- [Text and element pointing records]
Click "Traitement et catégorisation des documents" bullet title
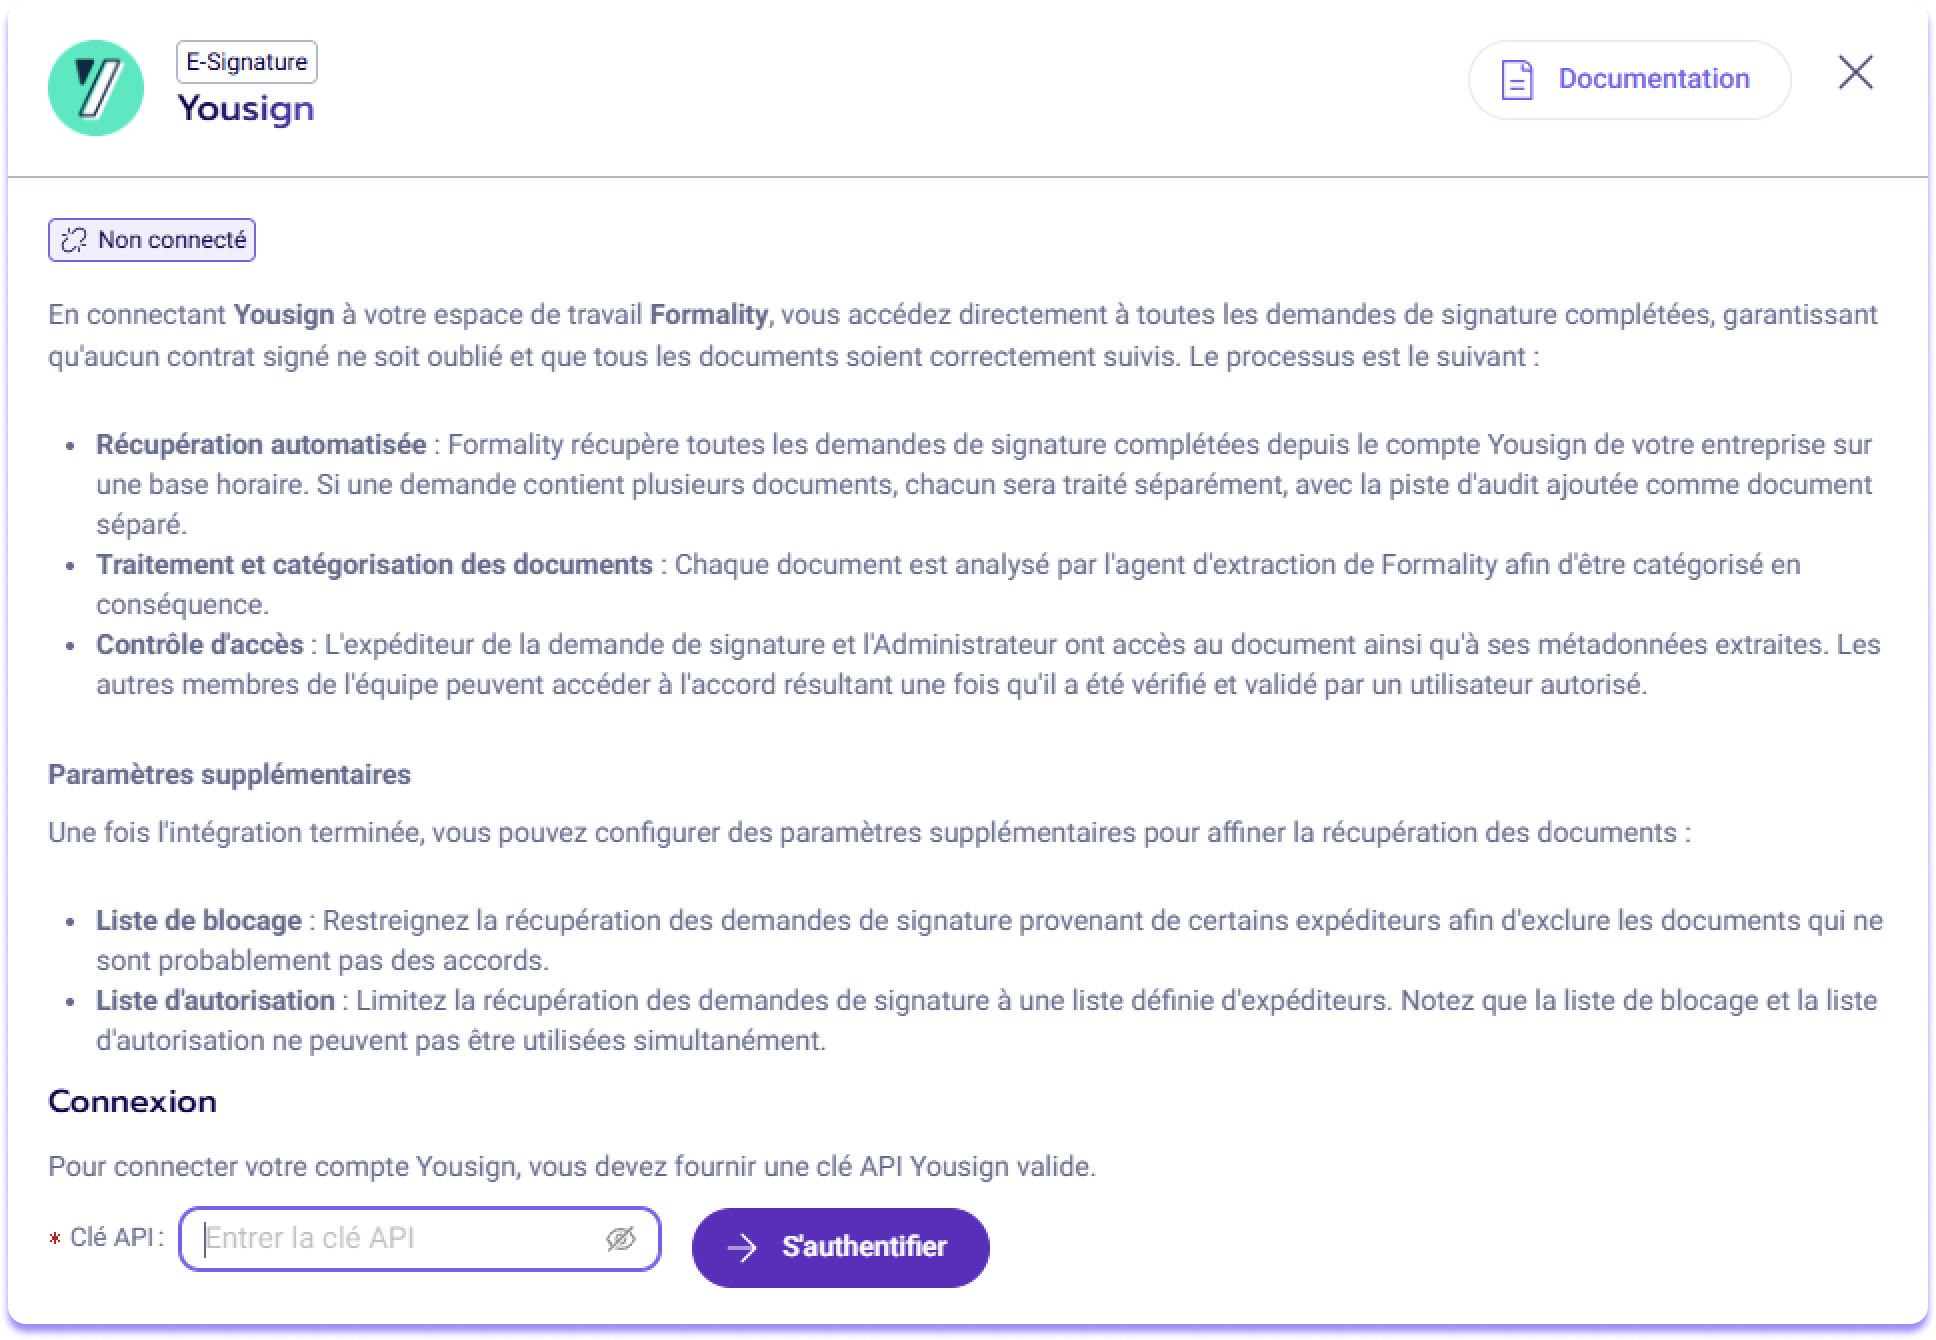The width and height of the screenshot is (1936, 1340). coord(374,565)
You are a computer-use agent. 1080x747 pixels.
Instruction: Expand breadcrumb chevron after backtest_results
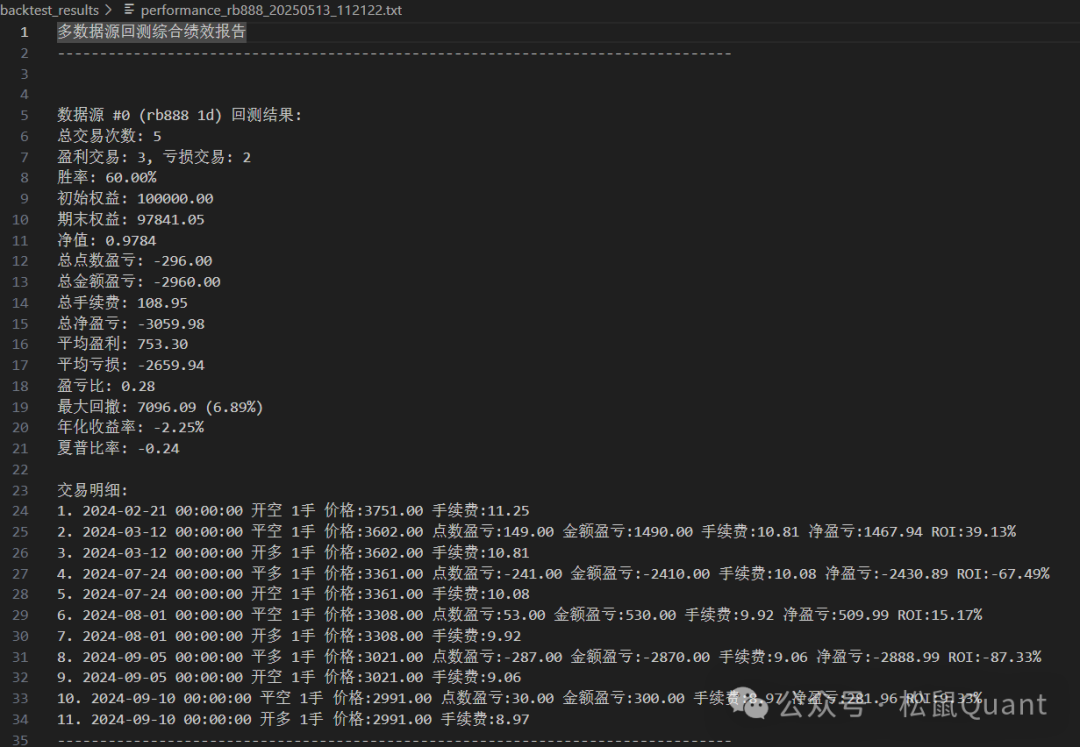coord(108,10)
---
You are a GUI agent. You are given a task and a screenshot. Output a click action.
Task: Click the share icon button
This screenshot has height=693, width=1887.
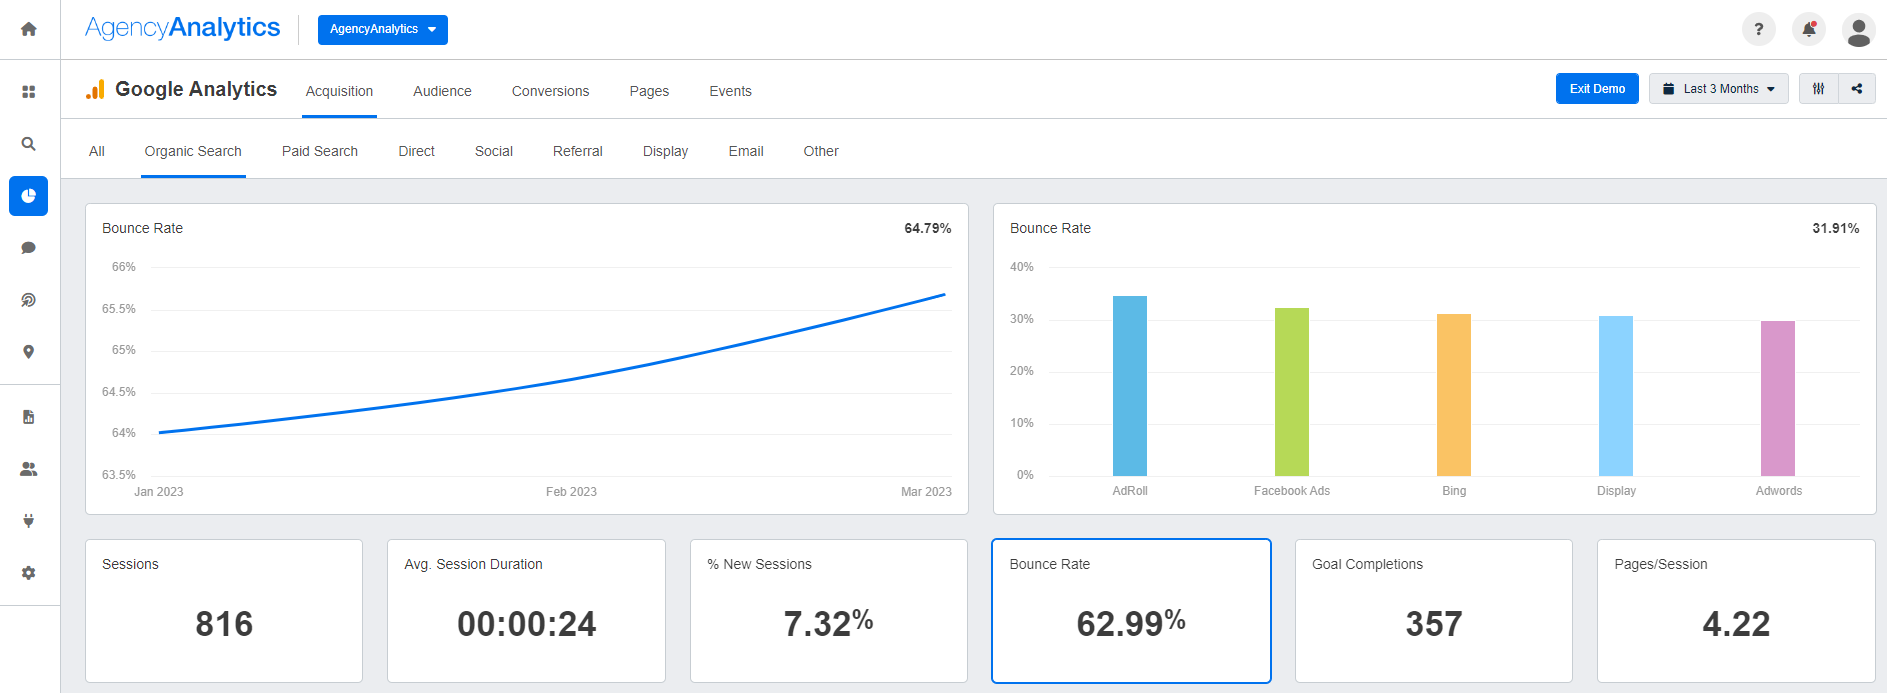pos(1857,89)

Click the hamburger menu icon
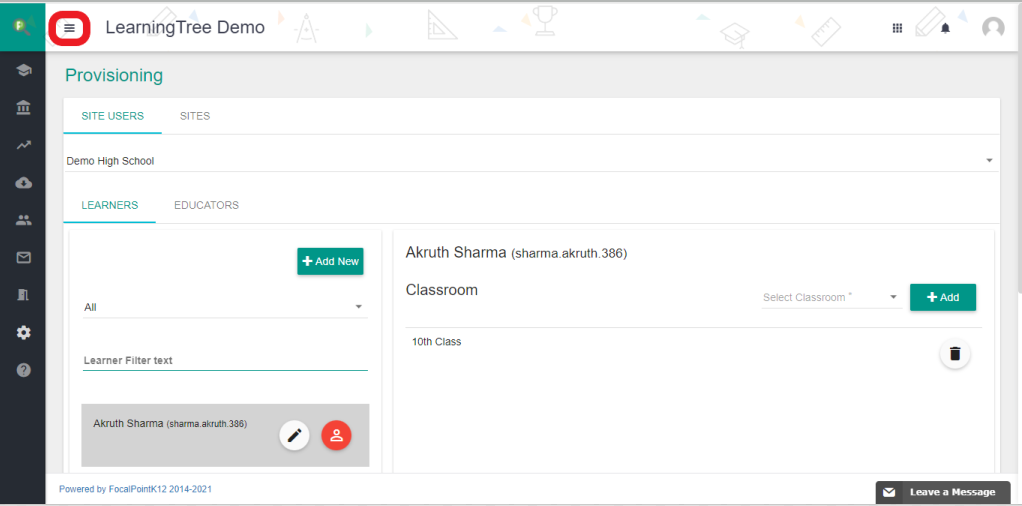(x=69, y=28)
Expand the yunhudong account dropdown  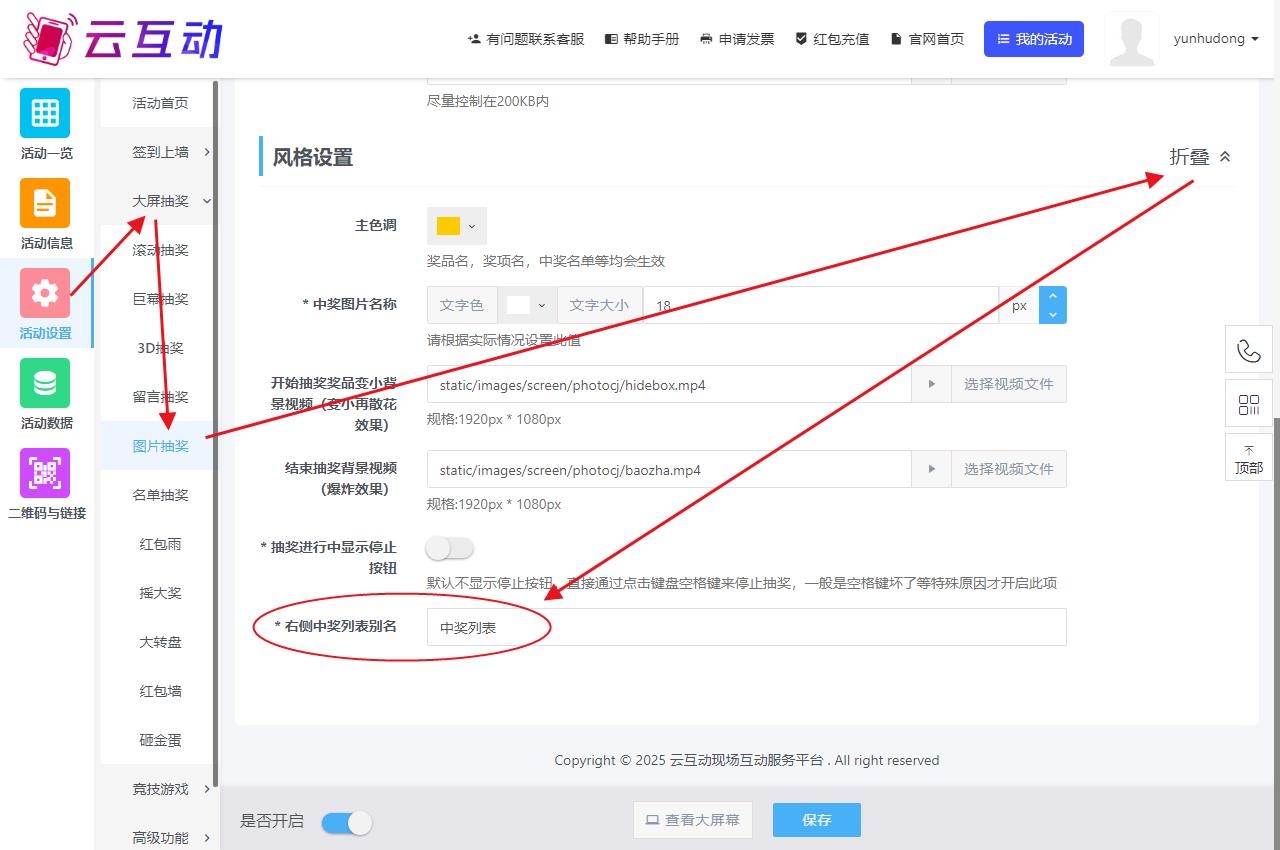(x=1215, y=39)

- [Task brief] In the part of the records that opens with the line containing "You are a computer-use" and closes with the line containing "coord(108,10)", swap "chevron" for "arrow" and give only those lines back, otherwise unchanged and without the pictures.

- [Solution]
You are a computer-use agent. 1080x747 pixels.
Instruction: Expand breadcrumb arrow after backtest_results
coord(108,10)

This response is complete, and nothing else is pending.